It wasn’t until the end of 2016 when I finally found a psychiatrist who gave me a proper psych evaluation and diagnosed me with bipolar disorder. Getting on the proper medication and changing my lifestyle to healthier habits, put an end to the suicidal thoughts. It was like the fog had finally been lifted and I could see clearly again. I started to see a therapist for a few months as well that helped me work through some of the issues from my past.

I’m happy to say that I am stable now and have not harmed myself in over three years now. I still find myself going into depressive episodes every now and then and will catch the suicidal thoughts creeping into my mind. I’ve become a lot stronger than I was three years ago and can fight off the thoughts much better than before.

I know living with a mental illness will be a life long battle for me. I’ve spent over ten years now fighting the demons and while it can be exhausting, I know I will survive the fight.

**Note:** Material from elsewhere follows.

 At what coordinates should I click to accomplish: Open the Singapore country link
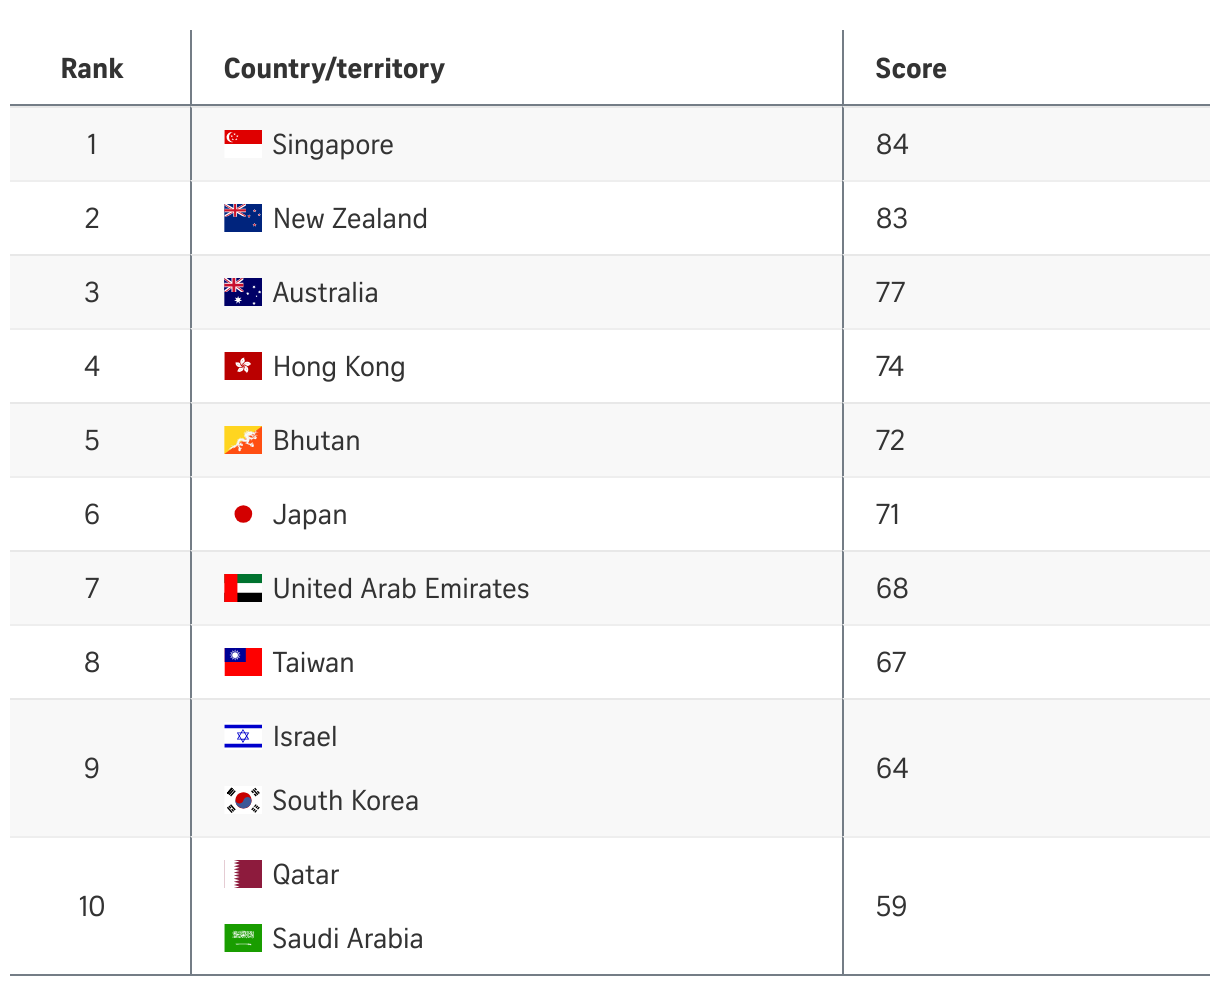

For those of you that have experienced something similar or going through a tough time please never hesitate to seek out help. There are so many resources available out there today and remember you are not a burden to others. Your life matters and you are never alone in this fight.

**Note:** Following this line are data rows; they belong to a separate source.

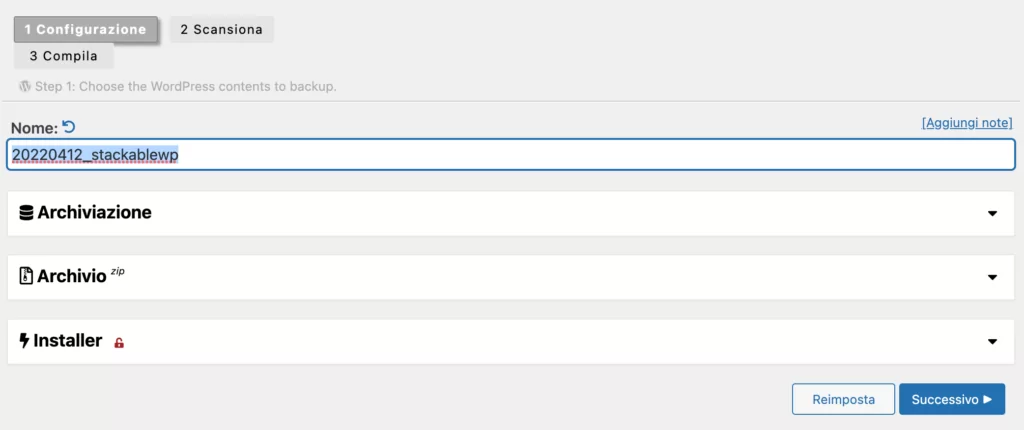Image resolution: width=1024 pixels, height=430 pixels.
Task: Click the zip file icon beside Archivio
Action: point(26,276)
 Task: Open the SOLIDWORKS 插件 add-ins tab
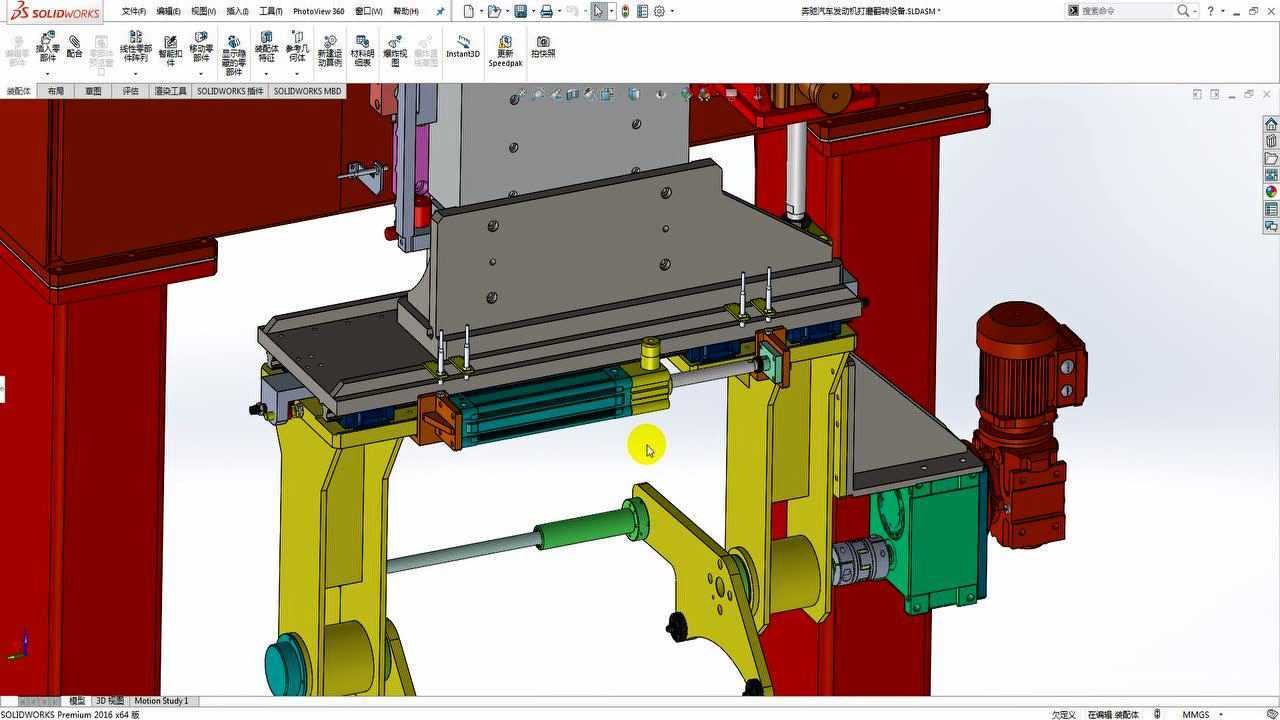pos(230,91)
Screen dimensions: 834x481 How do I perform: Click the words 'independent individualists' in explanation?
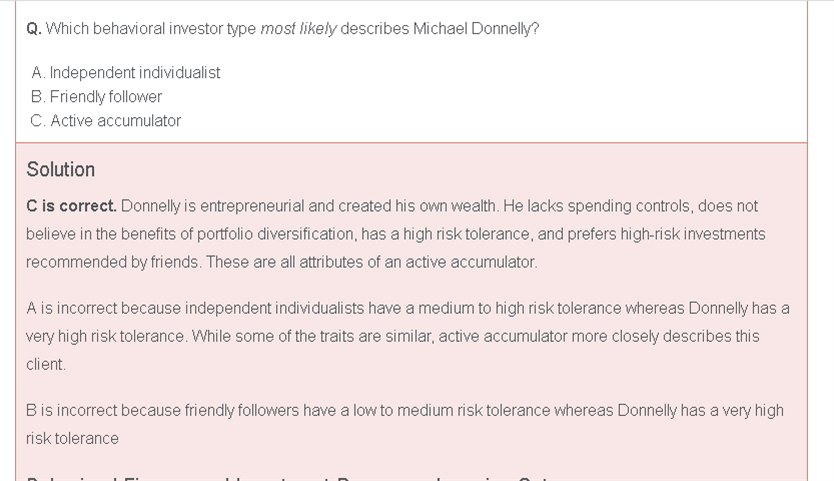click(274, 309)
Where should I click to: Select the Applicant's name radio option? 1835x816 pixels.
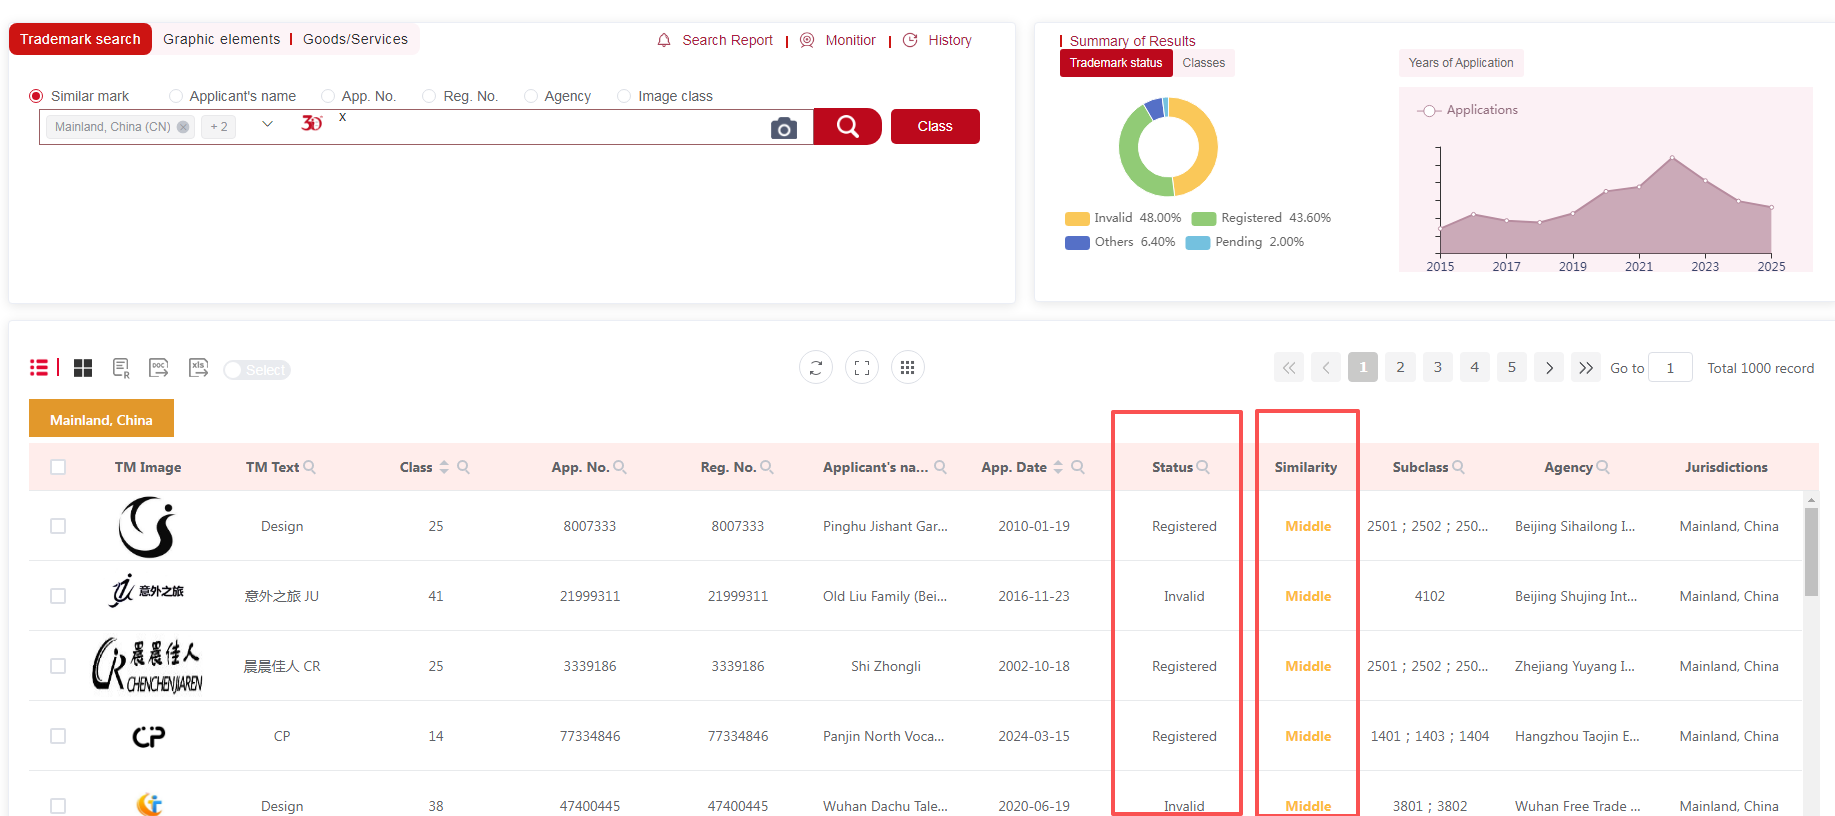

National Suicide Prevention Lifeline 1-800-273-8255

My Healing Journey

At the beginning of the year my number one goal was for me to work on healing myself from the inside out. I had put my own inner healing on hold for a long time. I had pushed down the most painful memories of my childhood in hopes I would never have to think about them again. Over these last eight months more and more old wounds have been resurfacing. Old wounds that I forgot were even there were resurfacing. This was finally my time to work on healing myself.

 

I grew up in an abusive household facing abuse from my mother on a daily basis. I suffered from this abuse from a very young age up until my early adulthood. I suffered from physical, verbal, and psychological abuse. The most damaging towards me was the psychological abuse.

 

Growing up I always knew there was something “off” about my mom because of the way she treated me. I was the oldest child and I guess my mom figured she could take out all her aggression on me. My brother was extremely lucky because my mom treated him completely opposite of how she treated me.

 

A month ago I read a book about healing from Narcissistic abuse. It opened up my eyes to what narcissistic abuse is all about and it confirmed for me that it was the abuse I suffered from growing up. It confirmed my theory that my mom was a narcissist and the symptoms & actions described fit my mom perfectly.

 

My entire life I could never fully be myself. My mom was the one who called all of the shots during my childhood. It didn’t matter what I wanted to do, if she didn’t like it then I couldn’t do it. It was like my mom was trying to live out her life through me. I wanted to play piano and my mom hated that, she threw away my piano books because she didn’t want me to play it. I wanted to do gymnastics, but she told me no & convinced me that I was never good enough to do it in the first place. She hated me having friends and never let me hang out with my friends. This occurred throughout my entire childhood.

 

She terrorized me, manipulated me, and controlled me my entire life. This book opened up my eyes to how abusive a narcissist can be and how evil they can be.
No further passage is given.